╭─ Material for this task

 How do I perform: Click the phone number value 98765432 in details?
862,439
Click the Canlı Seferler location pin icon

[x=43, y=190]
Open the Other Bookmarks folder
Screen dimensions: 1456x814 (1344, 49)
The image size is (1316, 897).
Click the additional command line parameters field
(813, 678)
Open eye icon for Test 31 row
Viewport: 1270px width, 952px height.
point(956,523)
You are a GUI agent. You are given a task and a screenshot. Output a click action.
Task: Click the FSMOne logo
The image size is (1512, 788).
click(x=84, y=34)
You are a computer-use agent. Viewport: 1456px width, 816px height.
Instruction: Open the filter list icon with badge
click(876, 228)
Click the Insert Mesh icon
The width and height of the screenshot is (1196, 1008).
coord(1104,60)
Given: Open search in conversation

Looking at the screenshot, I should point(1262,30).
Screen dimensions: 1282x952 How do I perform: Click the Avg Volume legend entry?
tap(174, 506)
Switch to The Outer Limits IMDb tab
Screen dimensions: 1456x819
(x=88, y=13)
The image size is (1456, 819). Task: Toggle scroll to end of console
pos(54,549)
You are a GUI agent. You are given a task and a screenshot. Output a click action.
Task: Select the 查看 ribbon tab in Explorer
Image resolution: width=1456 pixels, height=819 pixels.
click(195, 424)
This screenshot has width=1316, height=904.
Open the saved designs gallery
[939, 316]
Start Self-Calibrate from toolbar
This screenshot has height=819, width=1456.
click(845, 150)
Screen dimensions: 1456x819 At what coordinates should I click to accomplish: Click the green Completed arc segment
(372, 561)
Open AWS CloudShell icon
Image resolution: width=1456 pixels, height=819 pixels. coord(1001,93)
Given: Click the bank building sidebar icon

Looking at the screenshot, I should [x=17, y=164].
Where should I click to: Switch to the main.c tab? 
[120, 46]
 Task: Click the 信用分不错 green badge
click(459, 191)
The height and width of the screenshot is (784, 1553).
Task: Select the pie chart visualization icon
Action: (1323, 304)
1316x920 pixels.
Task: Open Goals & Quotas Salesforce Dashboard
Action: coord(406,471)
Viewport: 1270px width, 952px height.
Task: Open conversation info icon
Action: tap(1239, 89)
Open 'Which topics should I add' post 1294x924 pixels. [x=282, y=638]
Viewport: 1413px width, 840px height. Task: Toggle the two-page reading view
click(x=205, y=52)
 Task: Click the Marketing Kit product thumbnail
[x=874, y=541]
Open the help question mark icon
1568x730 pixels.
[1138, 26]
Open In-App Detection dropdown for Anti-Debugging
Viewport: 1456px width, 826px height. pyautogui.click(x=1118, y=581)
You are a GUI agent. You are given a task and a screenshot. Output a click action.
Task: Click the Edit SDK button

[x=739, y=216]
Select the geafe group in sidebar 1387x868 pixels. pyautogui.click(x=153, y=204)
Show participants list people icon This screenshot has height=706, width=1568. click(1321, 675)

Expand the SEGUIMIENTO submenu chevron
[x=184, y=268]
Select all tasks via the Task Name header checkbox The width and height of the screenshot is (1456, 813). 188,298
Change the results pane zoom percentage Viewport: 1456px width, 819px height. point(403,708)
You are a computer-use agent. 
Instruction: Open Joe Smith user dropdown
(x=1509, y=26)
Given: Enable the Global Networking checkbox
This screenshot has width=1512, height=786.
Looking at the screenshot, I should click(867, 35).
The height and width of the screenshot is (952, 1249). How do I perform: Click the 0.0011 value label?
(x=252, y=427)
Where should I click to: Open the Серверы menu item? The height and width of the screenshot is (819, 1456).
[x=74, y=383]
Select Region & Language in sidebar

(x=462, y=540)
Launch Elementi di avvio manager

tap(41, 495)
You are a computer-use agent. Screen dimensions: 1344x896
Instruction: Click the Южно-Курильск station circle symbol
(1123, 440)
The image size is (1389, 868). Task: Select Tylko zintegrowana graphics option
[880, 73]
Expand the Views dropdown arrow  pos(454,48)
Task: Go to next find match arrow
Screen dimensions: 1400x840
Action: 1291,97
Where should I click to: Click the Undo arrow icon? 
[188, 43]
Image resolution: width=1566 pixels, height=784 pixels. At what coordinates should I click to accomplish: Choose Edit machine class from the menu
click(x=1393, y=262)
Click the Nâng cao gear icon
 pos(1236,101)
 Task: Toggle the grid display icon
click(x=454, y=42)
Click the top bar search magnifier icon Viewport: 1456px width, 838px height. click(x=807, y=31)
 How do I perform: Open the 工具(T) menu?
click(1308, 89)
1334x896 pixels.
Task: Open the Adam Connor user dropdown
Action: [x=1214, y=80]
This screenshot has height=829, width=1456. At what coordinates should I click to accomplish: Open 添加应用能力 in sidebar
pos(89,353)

╰─

Exactly as they appear above, write out all of the lines.

 How do I perform: Click the phone number value 98765432 in details?
862,439
Click the Canlı Seferler location pin icon

[x=43, y=190]
Open the Other Bookmarks folder
Screen dimensions: 1456x814 (1344, 49)
The image size is (1316, 897).
Click the additional command line parameters field
(813, 678)
Open eye icon for Test 31 row
Viewport: 1270px width, 952px height.
point(956,523)
You are a GUI agent. You are given a task and a screenshot. Output a click action.
Task: Click the FSMOne logo
The image size is (1512, 788).
click(x=84, y=34)
You are a computer-use agent. Viewport: 1456px width, 816px height.
Instruction: Open the filter list icon with badge
click(876, 228)
Click the Insert Mesh icon
The width and height of the screenshot is (1196, 1008).
coord(1104,60)
Given: Open search in conversation

Looking at the screenshot, I should point(1262,30).
Screen dimensions: 1282x952 How do I perform: Click the Avg Volume legend entry?
tap(174, 506)
Switch to The Outer Limits IMDb tab
Screen dimensions: 1456x819
(x=88, y=13)
The image size is (1456, 819). Task: Toggle scroll to end of console
pos(54,549)
You are a GUI agent. You are given a task and a screenshot. Output a click action.
Task: Select the 查看 ribbon tab in Explorer
Image resolution: width=1456 pixels, height=819 pixels.
click(195, 424)
This screenshot has width=1316, height=904.
Open the saved designs gallery
[939, 316]
Start Self-Calibrate from toolbar
This screenshot has height=819, width=1456.
click(845, 150)
Screen dimensions: 1456x819 At what coordinates should I click to accomplish: Click the green Completed arc segment
(372, 561)
Open AWS CloudShell icon
Image resolution: width=1456 pixels, height=819 pixels. coord(1001,93)
Given: Click the bank building sidebar icon

Looking at the screenshot, I should [x=17, y=164].
Where should I click to: Switch to the main.c tab? 
[120, 46]
 Task: Click the 信用分不错 green badge
click(459, 191)
The height and width of the screenshot is (784, 1553).
Task: Select the pie chart visualization icon
Action: (1323, 304)
1316x920 pixels.
Task: Open Goals & Quotas Salesforce Dashboard
Action: coord(406,471)
Viewport: 1270px width, 952px height.
Task: Open conversation info icon
Action: tap(1239, 89)
Open 'Which topics should I add' post 1294x924 pixels. [x=282, y=638]
Viewport: 1413px width, 840px height. Task: Toggle the two-page reading view
click(x=205, y=52)
 Task: Click the Marketing Kit product thumbnail
[x=874, y=541]
Open the help question mark icon
1568x730 pixels.
[1138, 26]
Open In-App Detection dropdown for Anti-Debugging
Viewport: 1456px width, 826px height. pyautogui.click(x=1118, y=581)
You are a GUI agent. You are given a task and a screenshot. Output a click action.
Task: Click the Edit SDK button

[x=739, y=216]
Select the geafe group in sidebar 1387x868 pixels. pyautogui.click(x=153, y=204)
Show participants list people icon This screenshot has height=706, width=1568. click(1321, 675)

Expand the SEGUIMIENTO submenu chevron
[x=184, y=268]
Select all tasks via the Task Name header checkbox The width and height of the screenshot is (1456, 813). 188,298
Change the results pane zoom percentage Viewport: 1456px width, 819px height. point(403,708)
You are a computer-use agent. 
Instruction: Open Joe Smith user dropdown
(x=1509, y=26)
Given: Enable the Global Networking checkbox
This screenshot has width=1512, height=786.
Looking at the screenshot, I should click(867, 35).
The height and width of the screenshot is (952, 1249). How do I perform: Click the 0.0011 value label?
(x=252, y=427)
Where should I click to: Open the Серверы menu item? The height and width of the screenshot is (819, 1456).
[x=74, y=383]
Select Region & Language in sidebar

(x=462, y=540)
Launch Elementi di avvio manager

tap(41, 495)
You are a computer-use agent. Screen dimensions: 1344x896
Instruction: Click the Южно-Курильск station circle symbol
(1123, 440)
The image size is (1389, 868). Task: Select Tylko zintegrowana graphics option
[880, 73]
Expand the Views dropdown arrow  pos(454,48)
Task: Go to next find match arrow
Screen dimensions: 1400x840
Action: 1291,97
Where should I click to: Click the Undo arrow icon? 
[188, 43]
Image resolution: width=1566 pixels, height=784 pixels. At what coordinates should I click to accomplish: Choose Edit machine class from the menu
click(x=1393, y=262)
Click the Nâng cao gear icon
 pos(1236,101)
 Task: Toggle the grid display icon
click(x=454, y=42)
Click the top bar search magnifier icon Viewport: 1456px width, 838px height. click(x=807, y=31)
 How do I perform: Open the 工具(T) menu?
click(1308, 89)
1334x896 pixels.
Task: Open the Adam Connor user dropdown
Action: [x=1214, y=80]
This screenshot has height=829, width=1456. At what coordinates should I click to accomplish: Open 添加应用能力 in sidebar
pos(89,353)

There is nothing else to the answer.